BEGIN Input material

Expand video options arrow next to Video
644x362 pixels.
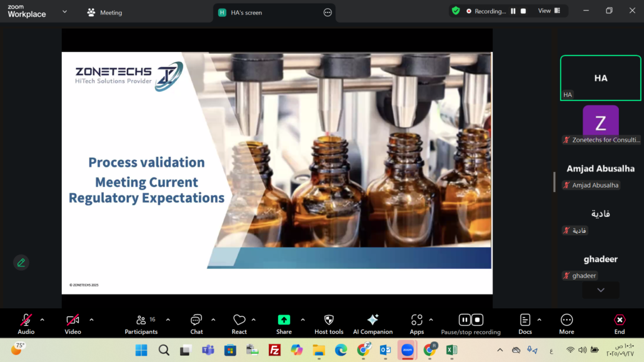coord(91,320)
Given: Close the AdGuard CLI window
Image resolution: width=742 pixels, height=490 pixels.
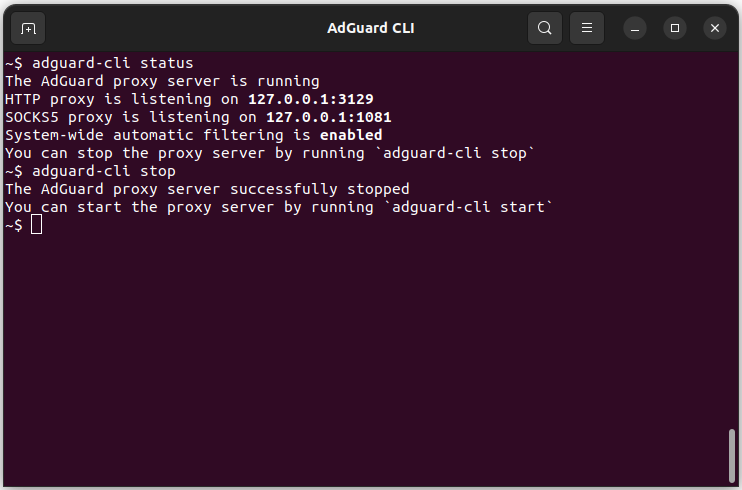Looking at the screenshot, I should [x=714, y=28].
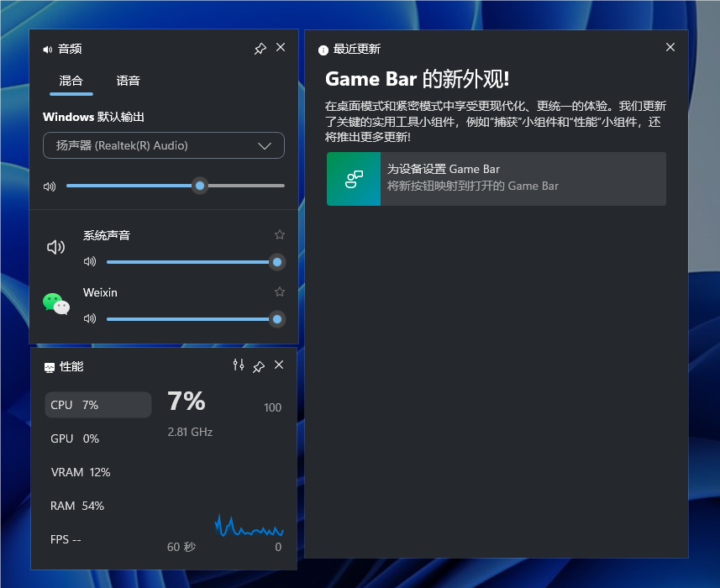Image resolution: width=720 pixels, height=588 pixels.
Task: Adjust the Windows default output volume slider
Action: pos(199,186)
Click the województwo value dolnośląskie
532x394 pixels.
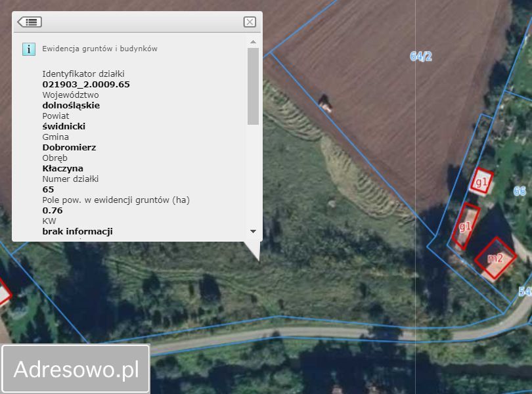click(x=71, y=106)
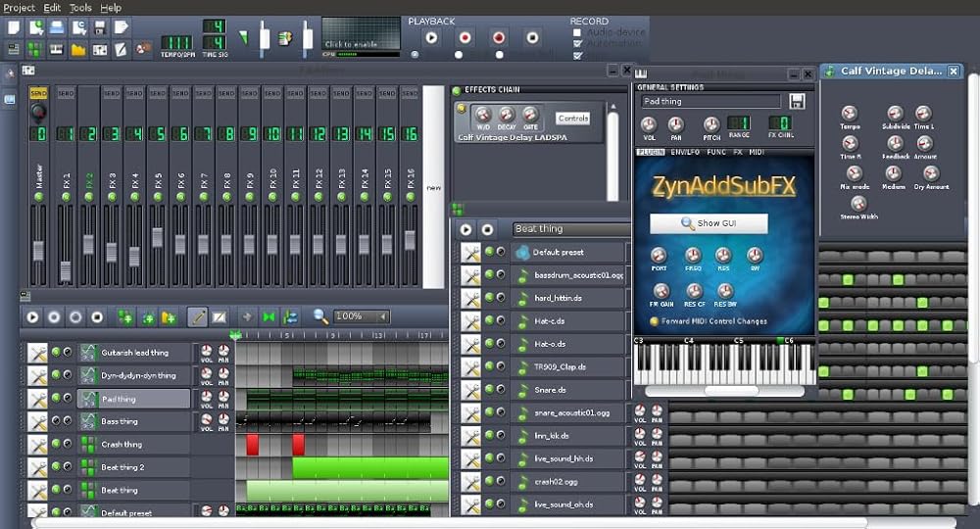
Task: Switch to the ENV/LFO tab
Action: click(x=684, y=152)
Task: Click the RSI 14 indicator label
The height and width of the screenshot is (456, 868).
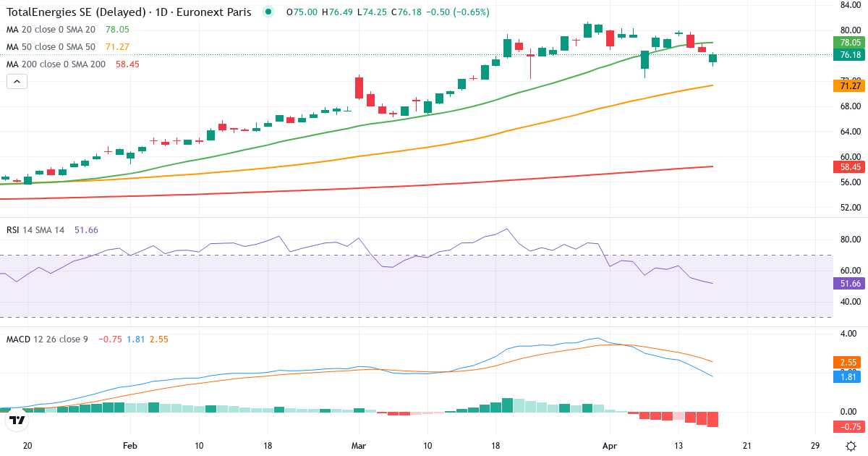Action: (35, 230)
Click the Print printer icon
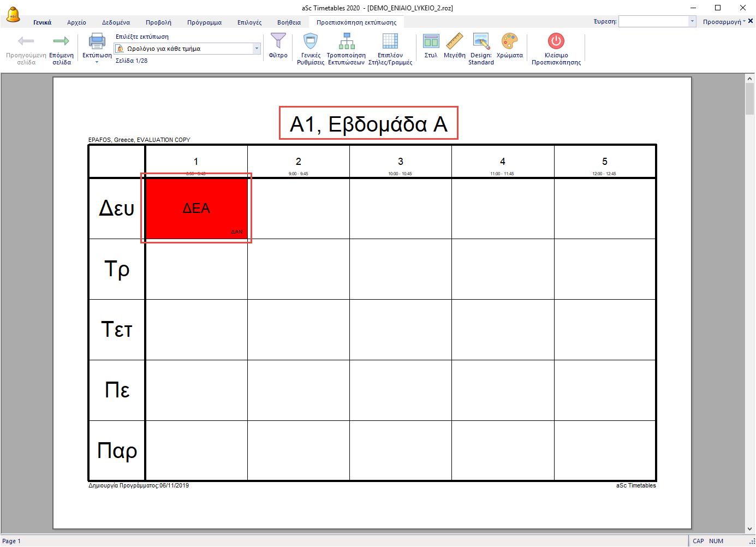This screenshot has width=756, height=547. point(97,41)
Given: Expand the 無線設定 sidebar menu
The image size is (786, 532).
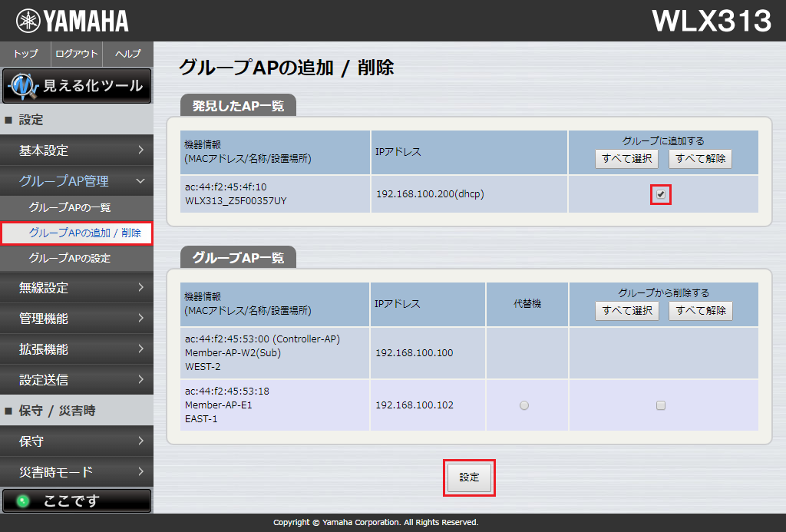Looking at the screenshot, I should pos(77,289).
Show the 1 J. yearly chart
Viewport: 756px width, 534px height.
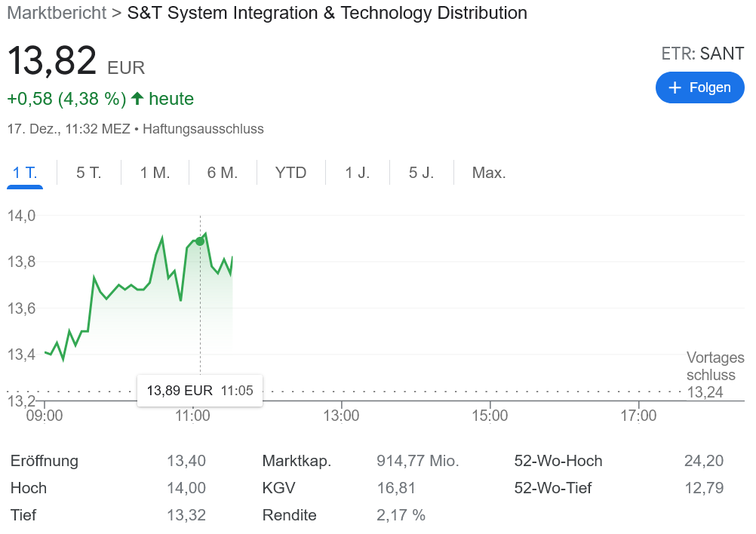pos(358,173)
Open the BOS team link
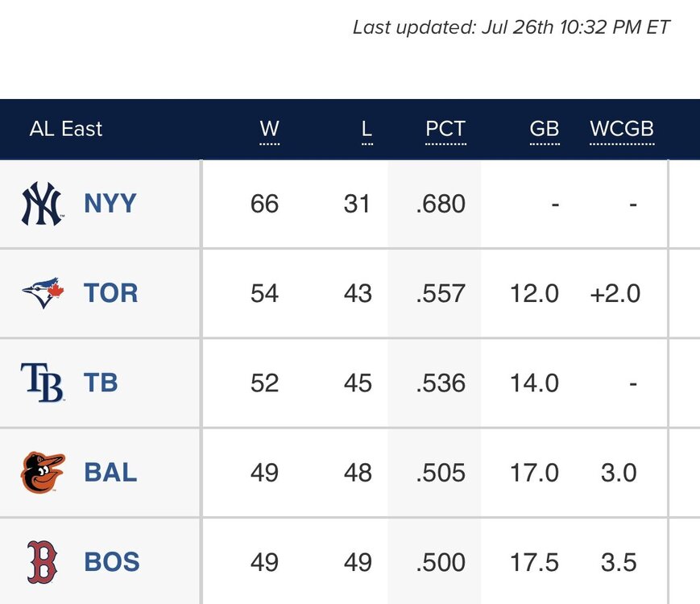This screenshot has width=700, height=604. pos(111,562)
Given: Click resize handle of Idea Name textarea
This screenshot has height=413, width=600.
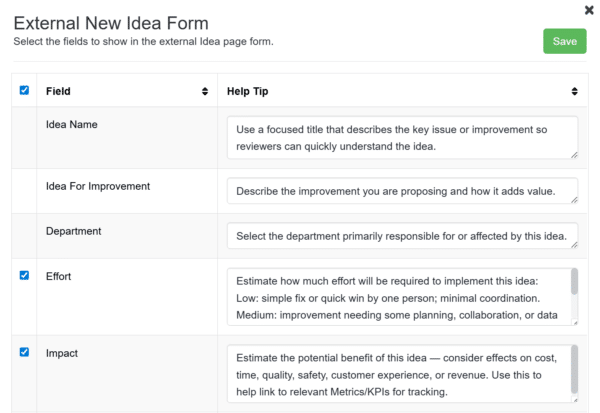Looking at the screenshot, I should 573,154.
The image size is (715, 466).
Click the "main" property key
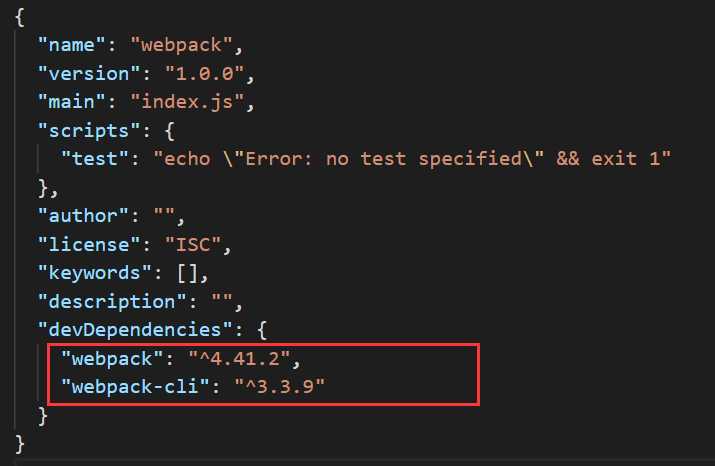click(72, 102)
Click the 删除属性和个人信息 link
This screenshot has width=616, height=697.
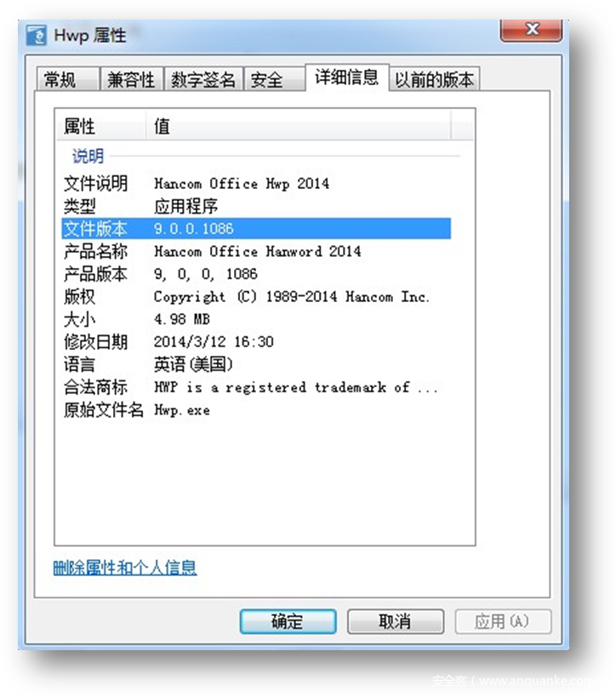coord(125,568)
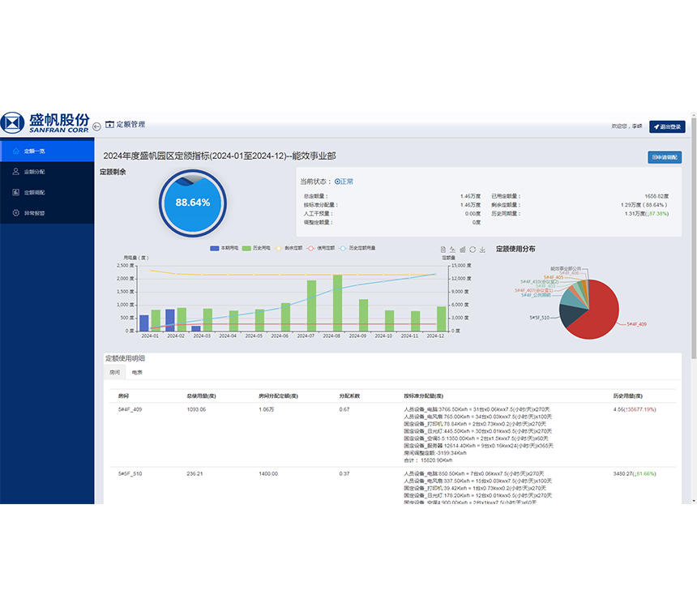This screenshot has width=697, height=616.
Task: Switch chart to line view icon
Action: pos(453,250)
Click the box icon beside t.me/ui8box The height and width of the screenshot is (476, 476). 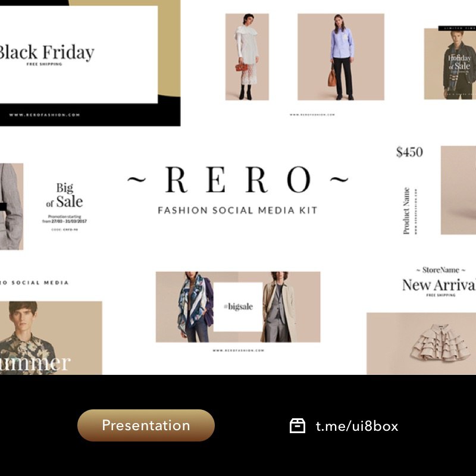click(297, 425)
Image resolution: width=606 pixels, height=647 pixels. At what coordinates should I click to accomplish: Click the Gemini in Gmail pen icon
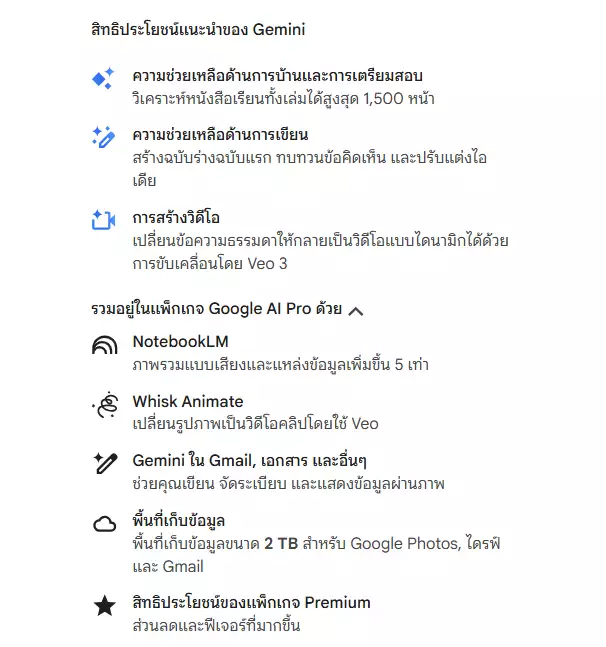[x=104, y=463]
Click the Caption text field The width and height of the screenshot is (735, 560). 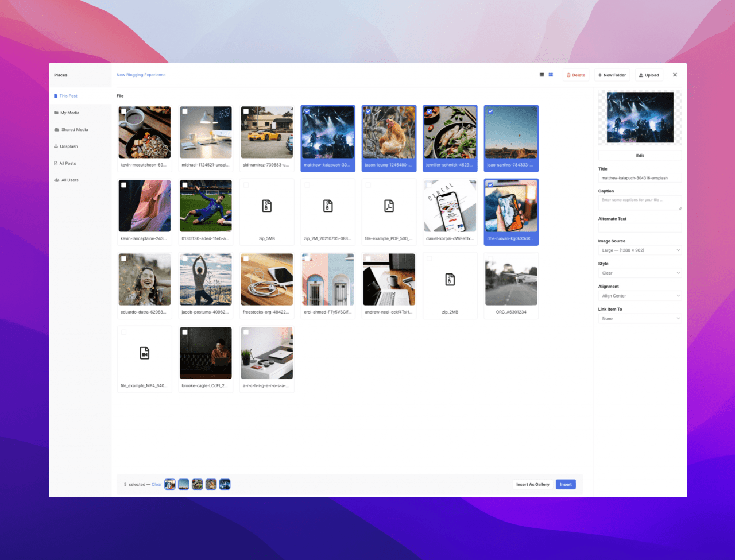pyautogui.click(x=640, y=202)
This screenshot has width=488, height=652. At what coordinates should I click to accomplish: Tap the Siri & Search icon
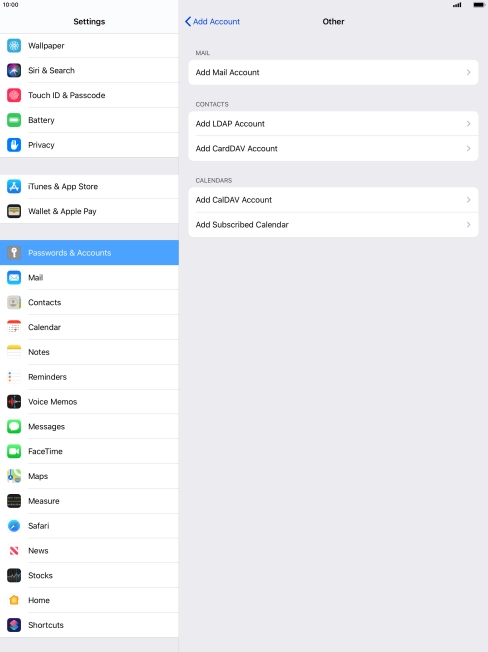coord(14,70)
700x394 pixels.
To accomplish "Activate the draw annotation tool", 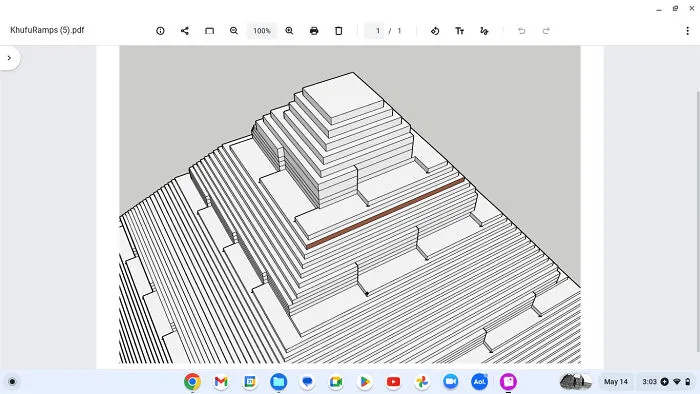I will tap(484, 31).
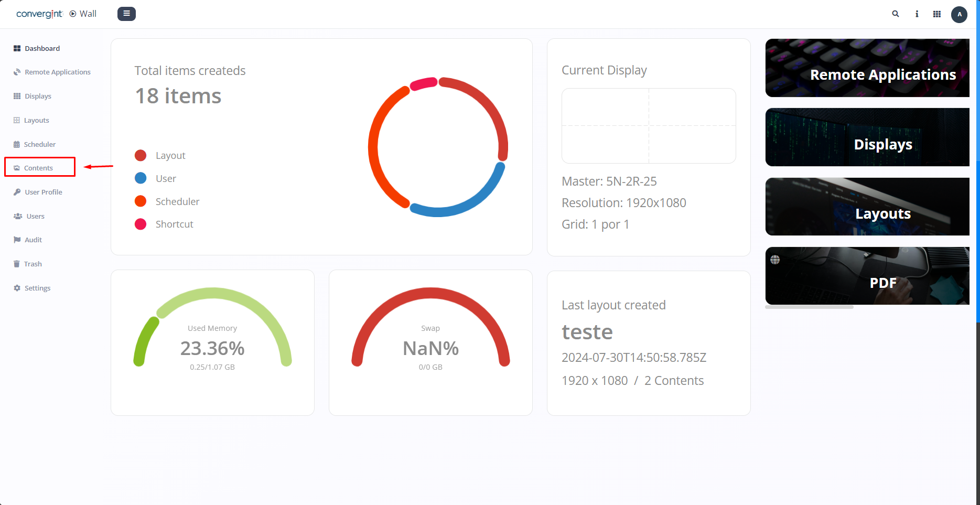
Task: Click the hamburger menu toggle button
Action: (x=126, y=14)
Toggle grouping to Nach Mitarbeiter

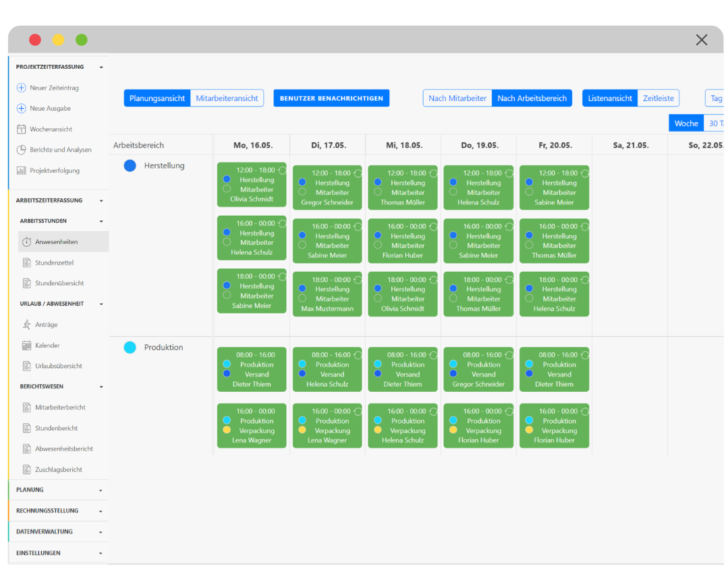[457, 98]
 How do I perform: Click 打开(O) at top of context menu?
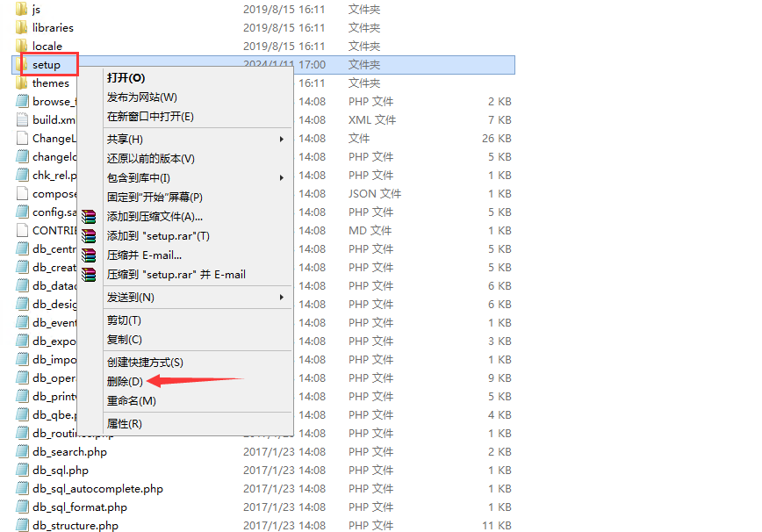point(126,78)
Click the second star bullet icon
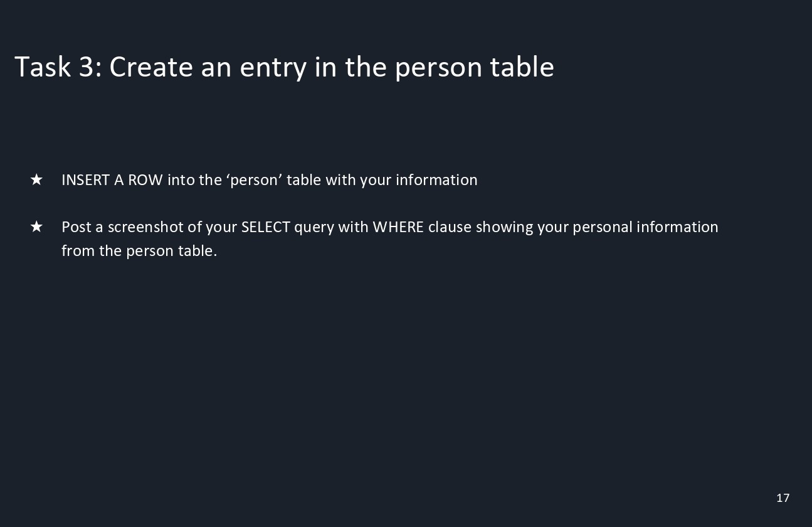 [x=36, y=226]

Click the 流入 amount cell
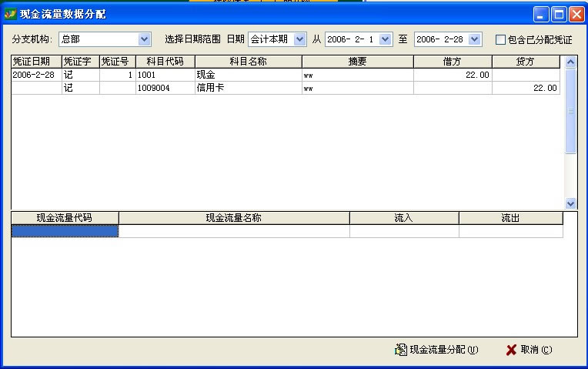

END Input material

-- Exercise objective --
Look through the data above and report every line in which "Given" appears.

-- Solution for this task --
Given: Close the AdGuard CLI window
Given: Expand the 無線設定 sidebar menu
Given: Click resize handle of Idea Name textarea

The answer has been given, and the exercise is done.